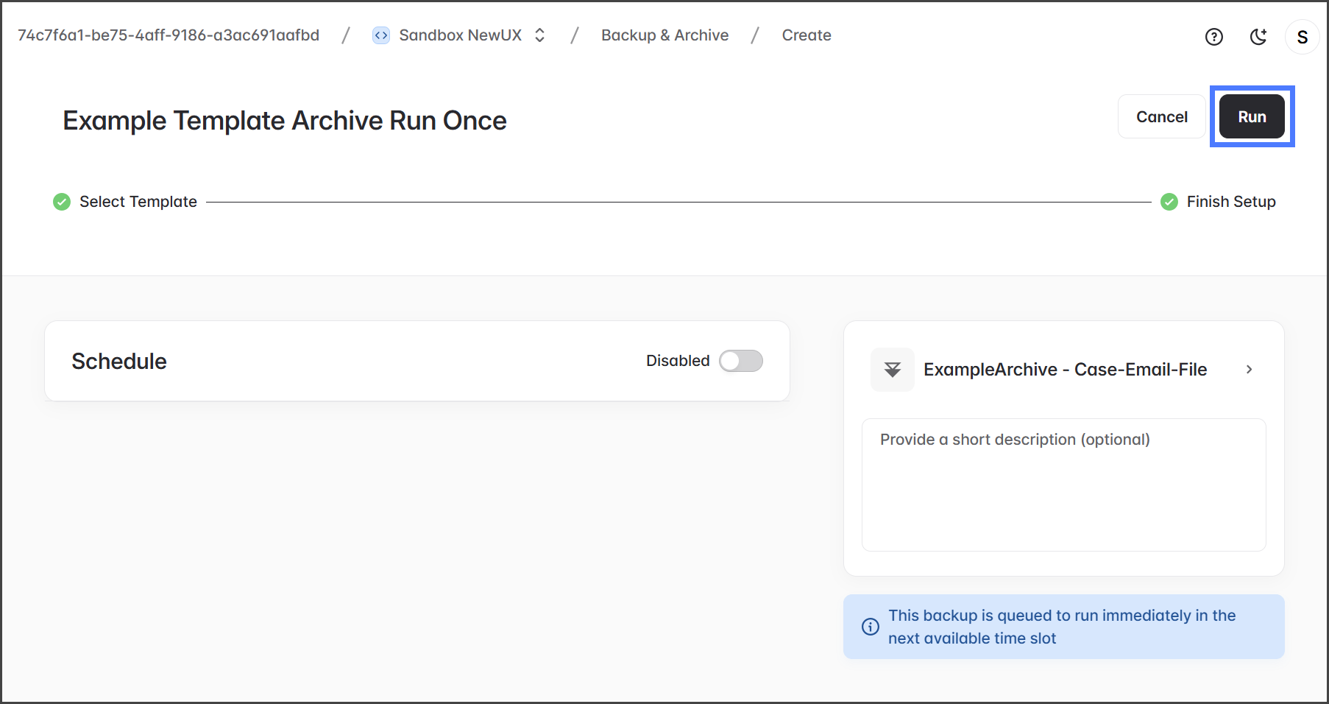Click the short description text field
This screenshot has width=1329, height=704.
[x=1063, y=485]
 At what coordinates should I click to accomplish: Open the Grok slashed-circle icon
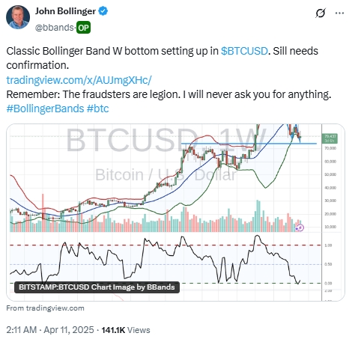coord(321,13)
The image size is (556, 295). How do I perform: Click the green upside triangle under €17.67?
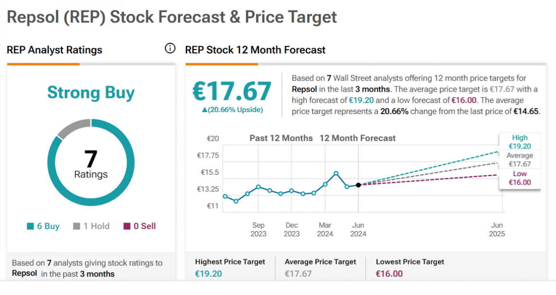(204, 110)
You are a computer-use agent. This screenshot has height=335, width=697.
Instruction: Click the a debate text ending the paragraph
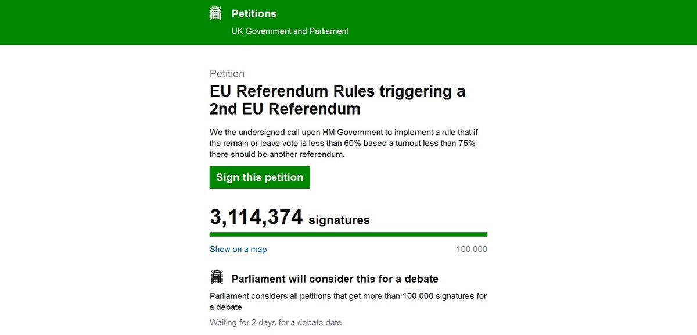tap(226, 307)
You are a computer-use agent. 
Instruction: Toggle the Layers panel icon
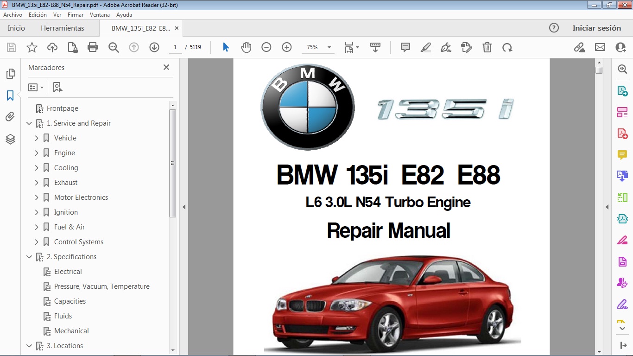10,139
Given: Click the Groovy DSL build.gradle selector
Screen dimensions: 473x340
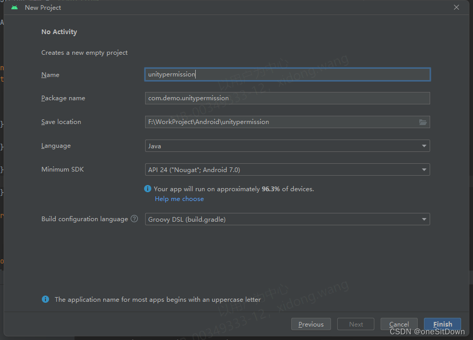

YOUR ASSIGNMENT: Beginning with the line that contains "Instruction: Toggle the Layers panel icon", repeat every remaining line of the data exactly, the last line included, and omit pictures.

SOLVED EXERCISE:
Instruction: Toggle the Layers panel icon
10,139
Given: Click the Groovy DSL build.gradle selector
Screen dimensions: 473x340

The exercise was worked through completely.